Ex-AG says Mahathir’s monumental betrayal made way for Trump-like Muhyiddin


https://www.malaysiakini.com/news/560580
 

In new memoir, ex-AG reveals Dr M wanted him out after Malay backlash


A “monumental betrayal” by Mahathir Mohamad led to a “kakistrocracy” formed by Muhyiddin Yassin, says Tommy Thomas. (Bernama pic)


 PETALING JAYA: Former attorney general Tommy Thomas has harsh words for Dr Mahathir Mohamad, whose resignation as prime minister in February 2020 paved the way for Muhyddin Yassin to take power.

In an epilogue to his recently-published memoirs, Thomas described Mahathir’s resignation as “a monumental betrayal”.

In a Churchillian turn of phrase, Thomas said: “Seldom in our nation’s history have so many million voters been let down by the actions of one man.”

Mahathir resigned on Feb 24, causing the collapse of the Pakatan Harapan government two years after it came to power in the 2018 general election. His resignation led the Yang di-Pertuan Agong to seek a new prime minister and cabinet from members of Parliament.

Muhyiddin was appointed five days later after the King consulted political leaders to determine who commanded a majority in the Dewan Rakyat. He formed a government of parties in the Perikatan Nasional coalition.

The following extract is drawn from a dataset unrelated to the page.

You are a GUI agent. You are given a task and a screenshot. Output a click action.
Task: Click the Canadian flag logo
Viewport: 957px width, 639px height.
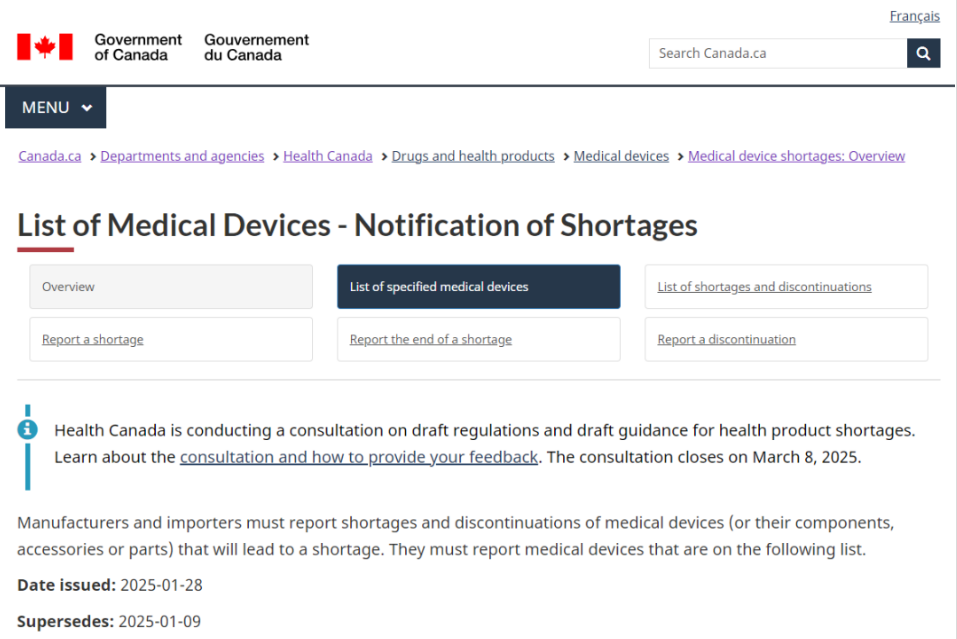45,47
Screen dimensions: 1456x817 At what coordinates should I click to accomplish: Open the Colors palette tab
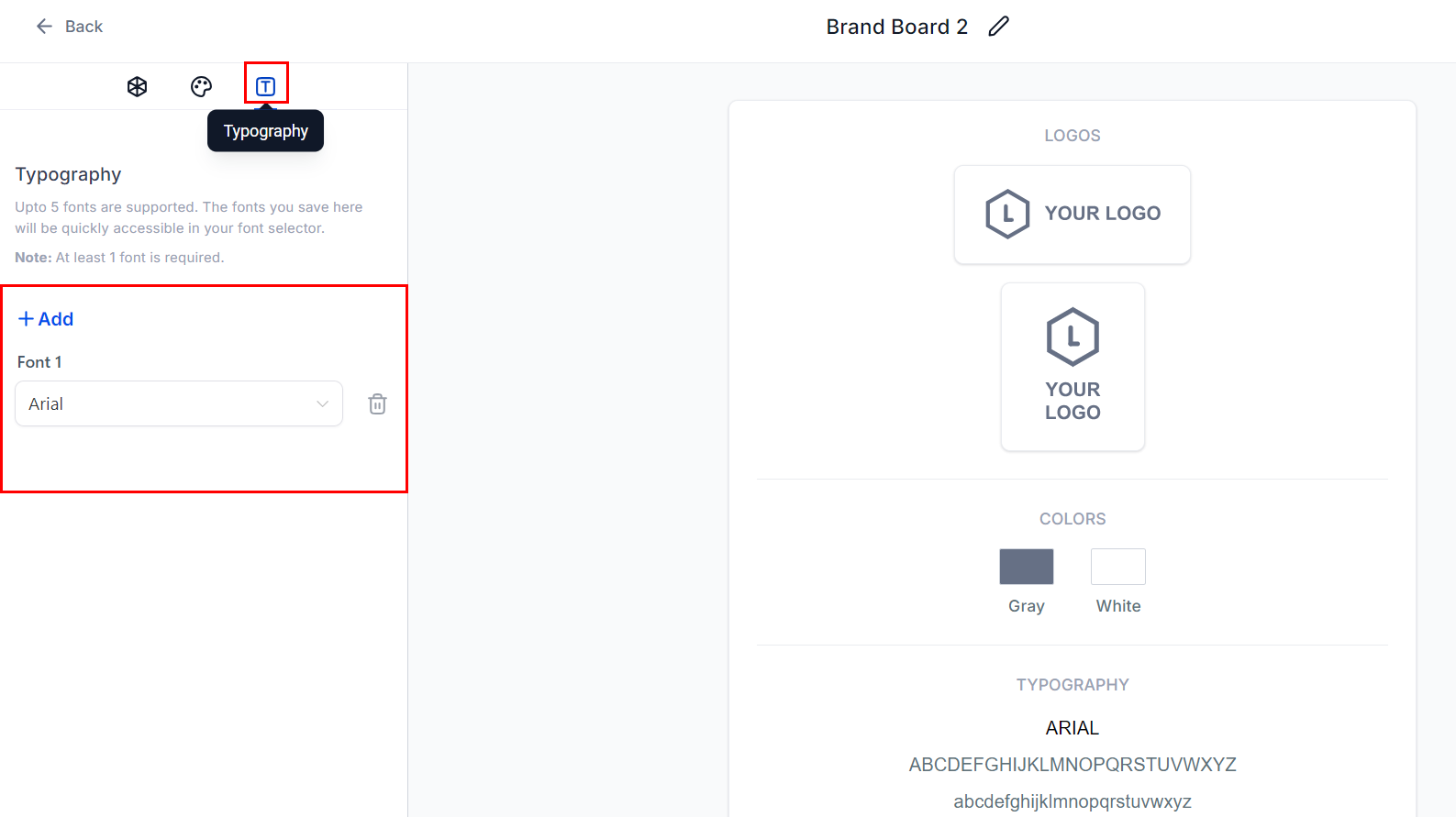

Thomas said the formation of the new government “by a coalition of Malay-centric parties that proudly proclaim their race and religion” had brought disastrous consequences to multi-racial Malaysia.

He compared Muhyiddin Yassin to former US president Donald Trump, saying they both represented the rise to power of those lacking credibility and principle.

Both Muhiddin and Trump represented the modern ‘”kakistocracy”, he said, using a term invented in 17th century England to mean “government by the worst; to describe the political rise of the least qualified or most unscrupulous”.

Calling it a “misgovernment for profit”, Thomas said the kakistocracy served a political agenda – the shameless pursuit of hate politics: (Trump’s) America First, or the Malay/Muslim Agenda of the PN government.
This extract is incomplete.